(TEXT EXTRACT):
........
Is Your Toddler Ready to Learn Reading?

Adorable toddler boy reading an alphabet book.Is your toddler ready to learn reading? Perhaps this is a question that has been floating in your mind lately.

I started teaching my toddler son Kaden to read when he was 2 years and 3 months old. He’s one month away from turning 3 years old now. He can read simple words, short sentences, and we’re a few lessons away from completing his reading program.

How did I determine the perfect timing to start my son on a reading program? I would say, there’s no perfect timing. Instead, I paid attention.

Follow Your Toddler’s Lead and Interests

Firstly, I followed my son’s lead and interests. When he was about a year old,  I began to notice that he had an interest in numbers, so I bought a simple baby board book on numbers for him. The book captivated him. Soon, he learned his numbers even when he couldn’t really speak yet.

At 14 months, he pronounced all numbers as “3”. A month later, he could recognize numbers 1-6. When he was 21 months old, he could use his daddy’s handphone and key in numbers from 1-9 in the correct order.

From numbers, he began to develop an interest in the alphabet. At 23 months old, he could recognized the 26 letters. When he was 2 years and 2 months old, for the first time my friend and I saw him arranged his alphabet blocks in their alphabetical order. He loved playing with his magnetic letters a lot. Somehow, he was fascinated by numbers and letters.
........
(DATASET EXTRACT):
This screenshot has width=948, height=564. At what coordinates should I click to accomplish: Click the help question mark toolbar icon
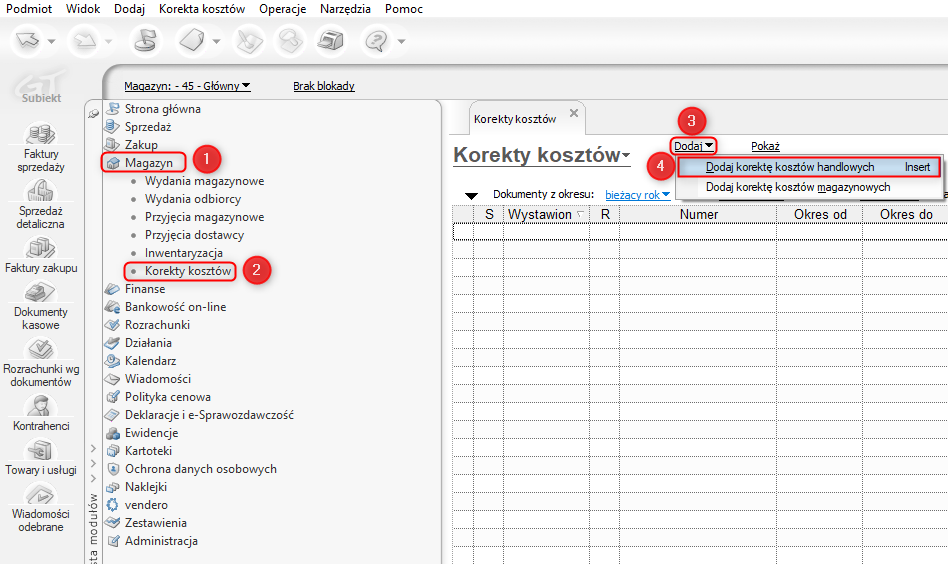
........
(STATED GOAL 1):
In the text on toddlers learning to read, how old was Kaden when the reading lessons began?
(STATED GOAL 2):
Carry on the text about whether a toddler is ready to learn reading, starting right after its final sentence.
The data can be left aside for this work.

(EXERCISE ANSWER 1):
He was 2 years and 3 months old.

(EXERCISE ANSWER 2):
I would say it’s important to stay alert to your child’s interests and help nurture his interests.

Does Your Toddler Sit and Listen When You Read to Him?

Secondly, I noticed that Kaden listened when I read books to him, starting from when he was less than a year old. He would even choose books for me to read to him when he was a toddler. When he was 2 years and older, he would also pretend to read by flipping through his books, and staring intently at the pictures.

Recently, one of my girlfriends asked me if I read to my son and if my son would listen, and I replied yes. Her son is 11 months younger than Kaden and he is 2 years old now.

She shared that she has attempted reading to her son on many occasions, but he just doesn’t have the patience to sit and listen to her. He would turn to the last page of the book and tell his mommy, “Finish!” She was exasperated!

Different Children Unfold At Different Pace

I’ve read articles and agreed that different children will develop and unfold in different areas at their own pace. A child who is advanced in language usually might not necessarily be advanced on the socio-emotional front. While other kids might thrive on their physical abilities while not being advanced in their language and speech development.

I witnessed that personally last month when I brought Kaden to an indoor themed playground.

There was this piece of equipment that involves revolving circular bars that kids can climb onto, stand on them or cling to them for dear life as the circular bars turn round and round. Kaden wasn’t interested or perhaps wasn’t even physically apt to play it.

Along came a boy with a pacifier in his mouth, and he looked visibly younger than Kaden. Probably around 2 years old, and he didn’t seem to be speaking yet. Next thing I knew, he confidently held onto the rotating circular bars and stood on them!

So yeah, even if Kaden knows his alphabet and numbers, his physical abilities need more exposure and polishing up. :)

Pay Attention to Your Toddler’s Reading Readiness

If your toddler or preschooler exhibits signs that she is ready to learn reading, it would be easier to ease her into a reading program.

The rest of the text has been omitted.